I know how to kayak, and I know how to fish. But as my alarm blares on the morning of my first kayak fishing trip, I dream of being pulled out to sea by a giant grouper.
“Can’t I stay in bed?” I ask. But my husband cajoles me into the drive to Port St. Joe where I’ve chartered a trip with Happy Ours Kayak & Canoe Outpost.
On St. Joseph Bay, guide Dan VanVleet puts me in a sit-on-top kayak. The paddles are loosely tethered to our boats. Behind the seats rest five-pound anchors and minnow buckets. We’ll drop both into the water once we’re positioned. The rod ’n reels are well-secured in holders between our knees.
Dan has rigged our lines for trout and redfish using his invented lure tipped with a wiggly, live minnow. The technique is to cast ahead, allow the minnow to sink and then reel it in slowly with alternating jerks to create a splashing sound that attracts the fish.
We paddle out and anchor about 30 feet apart. It’s a relief to be alone in a craft. The last time my husband and I fished in a boat together we got our lines so tangled, I wanted to toss him overboard.
Twenty minutes later, my float briefly disappears. I jerk my rod, trying to hook the fish, though I later learn I should have done the opposite. (Unlike bass, trout have softer mouths.)

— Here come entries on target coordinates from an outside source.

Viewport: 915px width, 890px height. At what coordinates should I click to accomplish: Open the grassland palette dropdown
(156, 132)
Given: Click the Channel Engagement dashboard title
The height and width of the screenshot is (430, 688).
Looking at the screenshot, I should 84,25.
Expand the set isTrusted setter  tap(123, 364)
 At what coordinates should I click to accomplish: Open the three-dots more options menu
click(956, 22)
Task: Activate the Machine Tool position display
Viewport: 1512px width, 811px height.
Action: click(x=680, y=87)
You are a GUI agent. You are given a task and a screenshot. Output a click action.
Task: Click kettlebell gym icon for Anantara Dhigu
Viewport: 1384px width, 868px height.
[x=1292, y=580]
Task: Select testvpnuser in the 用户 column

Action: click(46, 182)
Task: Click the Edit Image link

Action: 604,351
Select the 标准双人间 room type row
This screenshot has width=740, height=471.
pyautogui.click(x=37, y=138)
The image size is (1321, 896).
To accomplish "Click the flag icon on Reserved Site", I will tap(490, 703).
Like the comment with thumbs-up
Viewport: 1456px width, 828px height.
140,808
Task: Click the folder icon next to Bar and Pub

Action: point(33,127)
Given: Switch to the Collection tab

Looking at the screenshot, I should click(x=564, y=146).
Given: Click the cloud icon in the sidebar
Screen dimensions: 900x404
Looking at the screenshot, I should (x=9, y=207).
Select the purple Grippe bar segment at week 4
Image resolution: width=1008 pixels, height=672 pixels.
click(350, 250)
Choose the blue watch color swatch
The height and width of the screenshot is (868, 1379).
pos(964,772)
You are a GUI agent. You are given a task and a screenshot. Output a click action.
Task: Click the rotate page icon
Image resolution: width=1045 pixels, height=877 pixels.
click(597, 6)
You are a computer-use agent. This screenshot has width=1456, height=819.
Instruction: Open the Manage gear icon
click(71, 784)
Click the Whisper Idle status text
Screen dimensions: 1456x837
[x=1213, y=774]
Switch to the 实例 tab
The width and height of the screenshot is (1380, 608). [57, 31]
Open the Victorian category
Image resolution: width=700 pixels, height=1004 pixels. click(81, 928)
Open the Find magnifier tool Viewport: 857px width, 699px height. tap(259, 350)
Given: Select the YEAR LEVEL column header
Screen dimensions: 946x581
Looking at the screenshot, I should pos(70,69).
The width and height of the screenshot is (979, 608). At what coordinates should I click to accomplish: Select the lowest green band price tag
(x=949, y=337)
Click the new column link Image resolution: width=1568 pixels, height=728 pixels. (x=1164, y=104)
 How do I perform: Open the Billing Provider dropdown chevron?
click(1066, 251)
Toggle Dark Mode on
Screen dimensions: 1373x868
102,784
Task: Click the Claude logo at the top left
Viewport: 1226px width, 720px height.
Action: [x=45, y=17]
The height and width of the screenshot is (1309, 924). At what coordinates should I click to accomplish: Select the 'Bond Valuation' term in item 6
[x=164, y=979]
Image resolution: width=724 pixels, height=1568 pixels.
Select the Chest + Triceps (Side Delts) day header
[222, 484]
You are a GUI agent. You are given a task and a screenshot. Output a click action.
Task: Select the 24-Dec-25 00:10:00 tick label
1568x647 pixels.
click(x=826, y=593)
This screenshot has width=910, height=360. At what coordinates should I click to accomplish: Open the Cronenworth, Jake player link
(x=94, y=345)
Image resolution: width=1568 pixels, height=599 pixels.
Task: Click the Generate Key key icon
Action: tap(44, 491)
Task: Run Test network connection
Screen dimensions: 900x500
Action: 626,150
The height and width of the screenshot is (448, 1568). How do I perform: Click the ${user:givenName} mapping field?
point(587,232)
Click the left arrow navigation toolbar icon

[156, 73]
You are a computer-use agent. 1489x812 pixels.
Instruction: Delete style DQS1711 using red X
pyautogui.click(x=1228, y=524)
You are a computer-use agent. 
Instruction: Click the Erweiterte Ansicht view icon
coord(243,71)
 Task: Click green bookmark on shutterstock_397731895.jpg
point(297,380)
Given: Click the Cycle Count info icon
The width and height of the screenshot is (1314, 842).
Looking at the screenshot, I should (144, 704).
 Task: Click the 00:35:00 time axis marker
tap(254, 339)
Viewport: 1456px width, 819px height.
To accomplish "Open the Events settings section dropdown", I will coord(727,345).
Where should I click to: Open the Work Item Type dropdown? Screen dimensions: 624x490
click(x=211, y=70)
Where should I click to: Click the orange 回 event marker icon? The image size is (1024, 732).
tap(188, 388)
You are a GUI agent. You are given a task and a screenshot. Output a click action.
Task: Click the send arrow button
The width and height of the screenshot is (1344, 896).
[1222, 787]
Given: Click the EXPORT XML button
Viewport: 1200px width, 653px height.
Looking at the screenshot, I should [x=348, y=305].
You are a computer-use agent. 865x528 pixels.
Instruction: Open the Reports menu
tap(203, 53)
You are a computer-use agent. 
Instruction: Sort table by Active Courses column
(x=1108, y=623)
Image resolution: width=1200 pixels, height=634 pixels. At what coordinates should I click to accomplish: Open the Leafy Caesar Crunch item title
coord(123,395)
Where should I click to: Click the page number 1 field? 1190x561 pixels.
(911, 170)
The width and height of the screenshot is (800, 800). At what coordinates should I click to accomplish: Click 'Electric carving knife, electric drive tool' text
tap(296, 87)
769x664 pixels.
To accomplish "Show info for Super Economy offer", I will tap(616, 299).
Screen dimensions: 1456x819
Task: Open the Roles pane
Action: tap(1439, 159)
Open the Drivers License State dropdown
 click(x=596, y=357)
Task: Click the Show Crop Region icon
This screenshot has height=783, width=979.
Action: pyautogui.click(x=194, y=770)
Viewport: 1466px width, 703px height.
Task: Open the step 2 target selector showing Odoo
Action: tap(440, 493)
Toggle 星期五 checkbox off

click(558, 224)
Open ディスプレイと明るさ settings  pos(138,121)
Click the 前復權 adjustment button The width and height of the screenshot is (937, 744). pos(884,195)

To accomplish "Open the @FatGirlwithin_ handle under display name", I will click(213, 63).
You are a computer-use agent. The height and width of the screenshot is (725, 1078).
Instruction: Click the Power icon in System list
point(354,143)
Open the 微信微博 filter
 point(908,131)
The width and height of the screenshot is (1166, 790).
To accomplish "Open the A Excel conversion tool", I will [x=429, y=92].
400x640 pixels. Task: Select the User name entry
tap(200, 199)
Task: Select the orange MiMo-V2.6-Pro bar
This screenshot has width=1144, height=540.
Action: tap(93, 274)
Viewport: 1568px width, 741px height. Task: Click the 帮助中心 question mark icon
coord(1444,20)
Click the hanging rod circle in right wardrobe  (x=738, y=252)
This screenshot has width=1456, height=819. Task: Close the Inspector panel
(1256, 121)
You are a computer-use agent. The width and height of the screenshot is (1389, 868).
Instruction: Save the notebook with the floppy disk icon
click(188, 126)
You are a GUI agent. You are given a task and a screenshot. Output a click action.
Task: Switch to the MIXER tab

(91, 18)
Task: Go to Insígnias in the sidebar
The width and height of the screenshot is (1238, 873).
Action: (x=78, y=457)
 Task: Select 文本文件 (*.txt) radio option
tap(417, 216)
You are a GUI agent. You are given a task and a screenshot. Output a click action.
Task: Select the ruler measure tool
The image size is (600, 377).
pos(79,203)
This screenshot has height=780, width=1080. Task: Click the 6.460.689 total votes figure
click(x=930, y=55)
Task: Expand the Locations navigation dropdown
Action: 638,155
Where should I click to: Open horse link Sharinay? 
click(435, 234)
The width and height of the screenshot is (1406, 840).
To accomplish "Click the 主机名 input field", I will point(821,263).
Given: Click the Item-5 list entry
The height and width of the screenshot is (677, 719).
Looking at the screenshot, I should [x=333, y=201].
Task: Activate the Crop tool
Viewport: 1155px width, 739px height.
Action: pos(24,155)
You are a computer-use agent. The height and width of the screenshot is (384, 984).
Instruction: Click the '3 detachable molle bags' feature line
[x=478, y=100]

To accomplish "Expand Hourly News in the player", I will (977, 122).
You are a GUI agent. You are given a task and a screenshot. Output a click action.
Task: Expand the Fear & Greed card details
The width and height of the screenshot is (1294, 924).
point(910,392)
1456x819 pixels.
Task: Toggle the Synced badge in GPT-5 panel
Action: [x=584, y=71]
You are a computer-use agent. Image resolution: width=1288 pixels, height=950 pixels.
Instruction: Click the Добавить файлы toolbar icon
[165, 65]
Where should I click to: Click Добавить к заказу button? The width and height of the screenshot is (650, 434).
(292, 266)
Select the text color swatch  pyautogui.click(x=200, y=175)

The fish escapes. Nevertheless, I’m proud that I almost caught one. I cast repeatedly across a fluid mirror and watch orange starfish cling to the swaying green turtle grass beside my kayak. A light breeze feels cool against my skin. Soon, catching a fish no longer seems that important. It’s the easy exercise, the serenity that makes me fall in love with the sport.